Pada laga lanjutan Liga 1, antara Persib melawan Semen Padang, yang berlangsung Sabtu (9/9) lalu, di Stadion Si Jalak Harupat, Persib bisa dibilang sedang ketiban sial beruntun. Pertama, mereka bermain imbang 2-2, bahkan dalam laga ini, Persib nyaris kalah andai Ezechiel N'Douassel tak mencetak gol di menit-menit akhir laga.
Kedua, Persib dihukum denda sebesar Rp 50 juta akibat adanya aksi koreo supporter yang menampilkan mosaik bertuliskan "Save Rohingya". Sanksi yang memicu pro dan kontra ini dijatuhkan PSSI, pada Kamis (14/9) lalu.
Sekilas, tak ada yang salah dengan aksi ini, karena ini adalah bentuk dukungan terhadap etnis Rohingya yang sedang mengalami tragedi kemanusiaan di negara Myanmar. Tapi Persib tetap mendapat denda dari PSSI. Karena, meski termasuk masalah kemanusiaan, masalah di Myanmar ini juga adalah masalah politik. Hal ini jelas bertentangan dengan aturan FIFA yang melarang penyampaian pesan bermuatan politik, saat laga berlangsung. Kecuali, jika pesan tersebut disampaikan sebelum laga berlangsung, atas persetujuan FIFA atau federasi sepak bola suatu negara (misal PSSI).
Sebelumnya, pada awal Agustus aksi koreo supporter Sriwijaya FC yang menampilkan mosaik bendera Palestina, juga berbuah denda Rp 30 juta. Sekilas, aksi ini merujuk pada krisis kemanusiaan di Palestina. Tak pelak Sriwijaya FC juga mendapatkan sanksi dari PSSI. Karena, meski termasuk masalah kemanusiaan, masalah ini juga adalah masalah politik. Di sini, PSSI sebagai anggota FIFA, hanya mengikuti aturan yang ditetapkan FIFA. Jika ini dilanggar, PSSI bisa terkena sanksi.

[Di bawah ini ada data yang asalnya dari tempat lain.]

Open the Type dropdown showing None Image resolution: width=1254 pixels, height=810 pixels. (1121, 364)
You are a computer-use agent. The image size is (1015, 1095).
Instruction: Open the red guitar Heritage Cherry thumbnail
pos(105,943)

Di Eropa, kasus semacam ini, juga pernah terjadi. Salah satunya terjadi di ajang Piala Raja Spanyol tahun 2009, saat Sevilla menghadapi Deportivo La Coruna. Kala itu, Frederic Kanoute, penyerang Sevilla asal Mali, merayakan gol yang dicetaknya, dengan memamerkan kaus bertuliskan "Palestina", dalam beberapa bahasa. Hal ini adalah simbol dukungan darinya, terhadap krisis kemanusiaan di Palestina. Akibatnya, selain mandapatkan kartu kuning dari wasit, Kanoute juga didenda RFEF (PSSI-nya Spanyol) sebesar 3000 euro (sekitar Rp 45 juta). Alasannya serupa dengan yeng terjadi pada Sriwijaya FC, meski termasuk masalah kemanusiaan, masalah di Palestina ini juga adalah masalah politik.

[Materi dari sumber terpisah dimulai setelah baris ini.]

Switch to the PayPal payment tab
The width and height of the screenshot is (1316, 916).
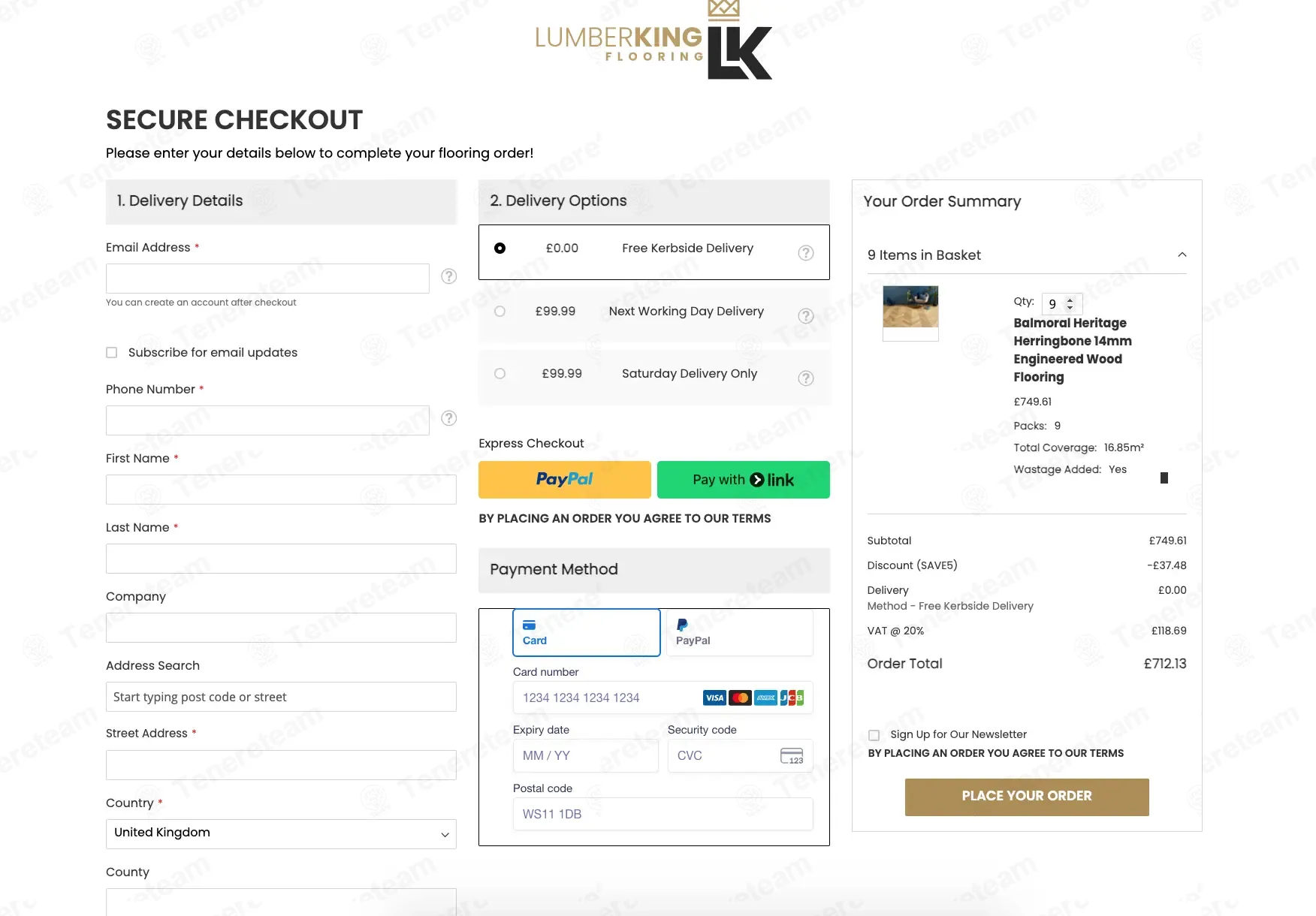[x=739, y=632]
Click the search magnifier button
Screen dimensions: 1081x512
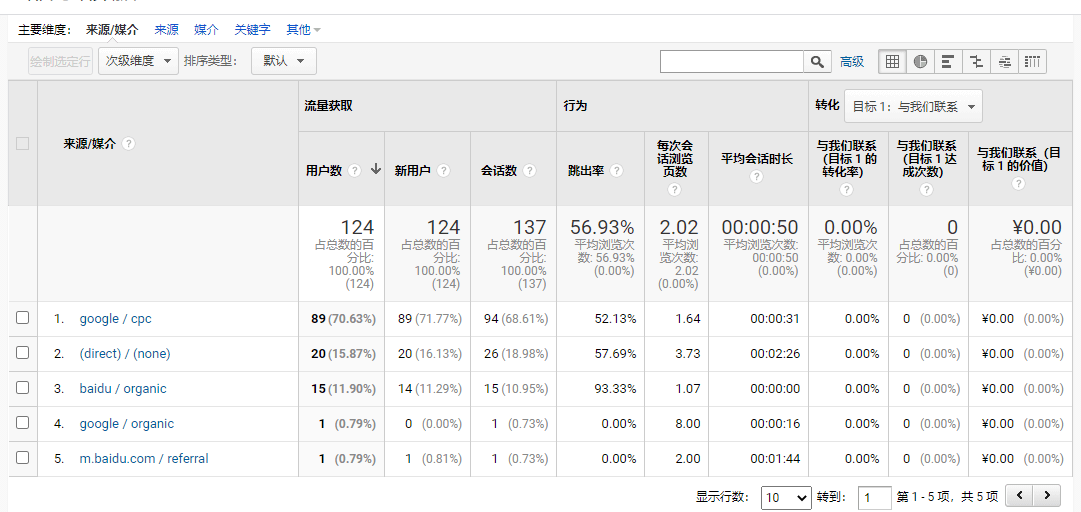click(x=817, y=61)
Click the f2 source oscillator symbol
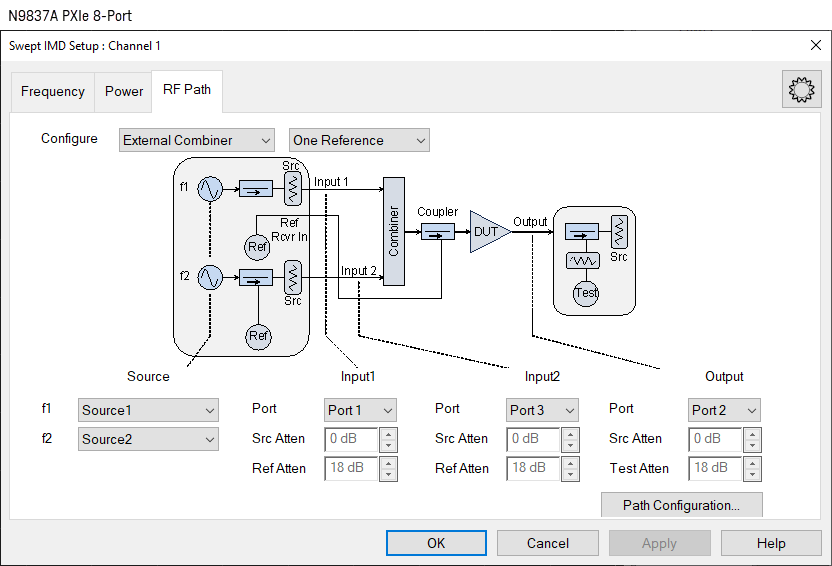This screenshot has height=566, width=832. pyautogui.click(x=210, y=277)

Sebetulnya, jika Persib dan Bobotoh mau meminta izin ke PSSI agar koreo itu ditampilkan jelang kick-off, dengan berfokus pada aspek kemanusiaan, atau menampilkan tulisan "Stop Inhumanity", mungkin sanksi denda dapat dihindari. Malah, aksi koreo ini dapat menjadi pesan perdamaian yang menginspirasi, bukan menuai sanksi denda.
Terlepas dari semua pro-kontra yang ada, sanksi terbaru yang didapat Persib ini dapat menjadi pembelajaran bersama untuk para supporter di Indonesia. Supporter memang bebas mengekspresikan dukungan, atau kreatifitasnya sepanjang laga berlangsung. Tapi, apapun bentuknya, dukungan itu jangan sampai melanggar aturan, apalagi sampai menciptakan keruh, akibat adanya nyanyian bernada rasis, atau membawa-bawa masalah politik, yang sama sekali tak berhubungan dengan olahraga (termasuk sepak bola). Karena, pertandingan olahraga (termasuk sepak bola) adalah sarana untuk membangun kedamaian dan kebersamaan, lewat sikap sportif, bukan untuk membangun suasana keruh, apalagi permusuhan.